$ cat image.bmp
That's literally it. Bye.
If only it were that simple
Before I decided to embark on this short-yet-fun adventure, I had the questionable assumption that images were just a bunch of data (true) that could be directly printed out to the terminal (sadly, untrue).
Unless your terminal supports implicit image parsing (new project idea?), the image data is just gonna be dumped as a bunch of meaningless text that you'll have no idea what to do with.
Like this:
In order to understand how to deal with this data properly, I had to start by knowing what it even was.
It's all just ones and zeroes
I'm sure you've heard this a thousand times by now.
Your computer only understands zeroes and ones
Likewise. But, it didn't really click until I decided to start this project. Everything running in your computer can be broken down to bits in some way. It's all just a matter of what standard was used to encode it.
I'll use a simple bitmap image to illustrate my point.
As shown above, a bitmap image is just a one-to-one mapping of bits to form some sort of picture.
All image formats follow this idea of mapping bits to represent a picture in some way, although most formats nowadays employ more complex encodings to allow for things like compression, colors, etc.
The story isn't different here, either. All that gibberish from before was a bunch of binary that my terminal couldn't decode in a sensible way.

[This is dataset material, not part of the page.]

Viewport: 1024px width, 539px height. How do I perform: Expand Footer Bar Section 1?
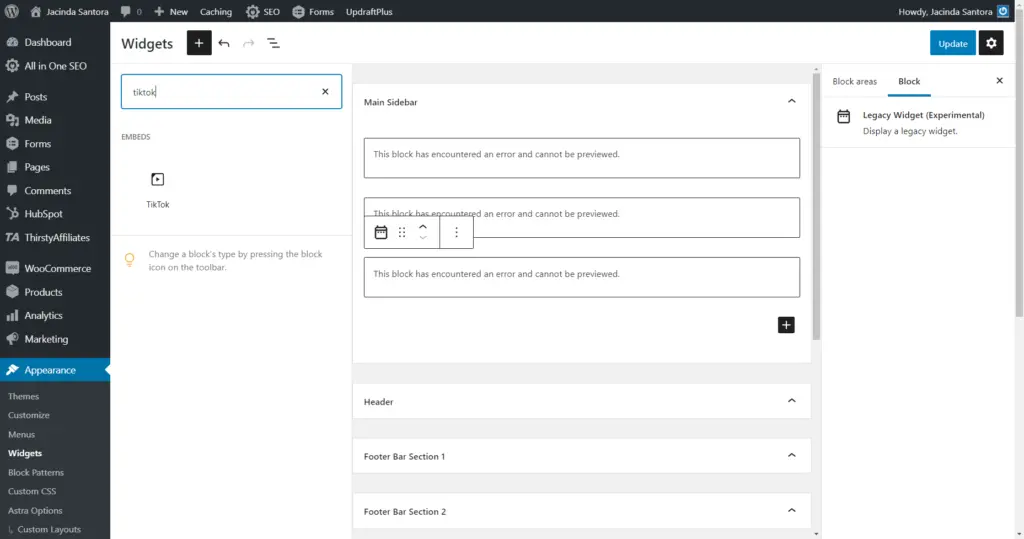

Nice epiphany. What's next?
Now, we decode.
At the time of writing, my approach only works on bitmap (.bmp) images.
The reason is simple: Bitmap images were the most straightforward image format I could find.
Unlike its counterparts, bitmaps are barely (if at all) compressed. This means that their image data is relatively straightforward to read. Unfortunately, this also results in large file sizes for images stored in this format. As a result, they aren't as common as something like JPEG, which is compressed with almost five algorithms back-to-back.

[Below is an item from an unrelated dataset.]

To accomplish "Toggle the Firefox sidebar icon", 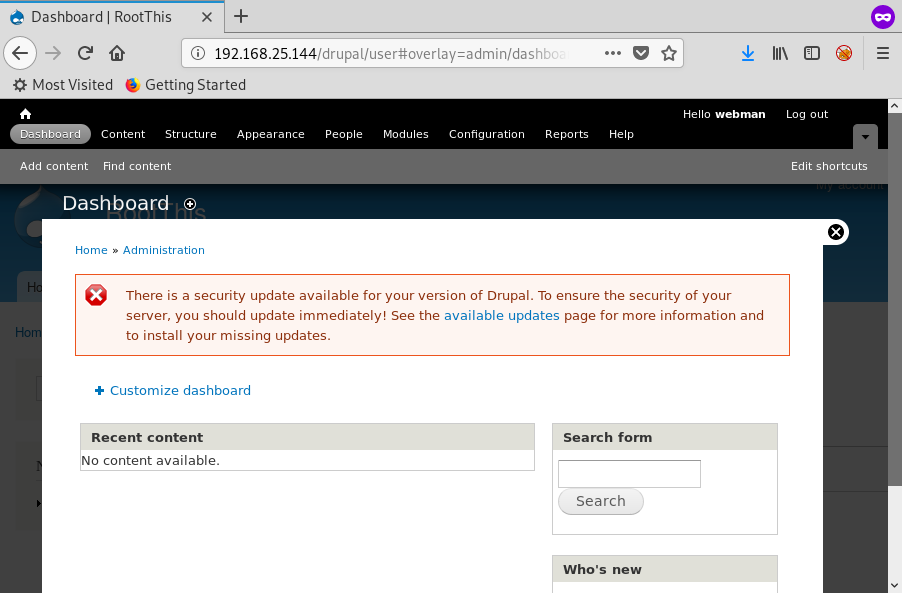I will 812,53.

I'm not gonna stop at bitmaps though. I'll update the post as I learn more about image formats and their decoding processes. So, uh, stay tuned? Idk.
Bitmap images
So, the plan here was to read the bytes associated with pixel data of the image, and then use ANSI escape codes to print out text that has been colored with the pixel data to the terminal.
This is the image I used for this project
You might be confused about the sudden leap from a black-and-white bitmap image to this beautiful combination of colors. There's no way they're both bitmap images, right?
Well, they are! Remember when I said that some formats can choose to use more complex encodings to allow for coloring? This is an example of such a case.
The factor that decides this quality in an image is called its bit depth. It's essentially how many bits are used to represent the smallest unit in some sort of data. In this case, it refers to how many bits are used to store the color information of a single pixel in the image.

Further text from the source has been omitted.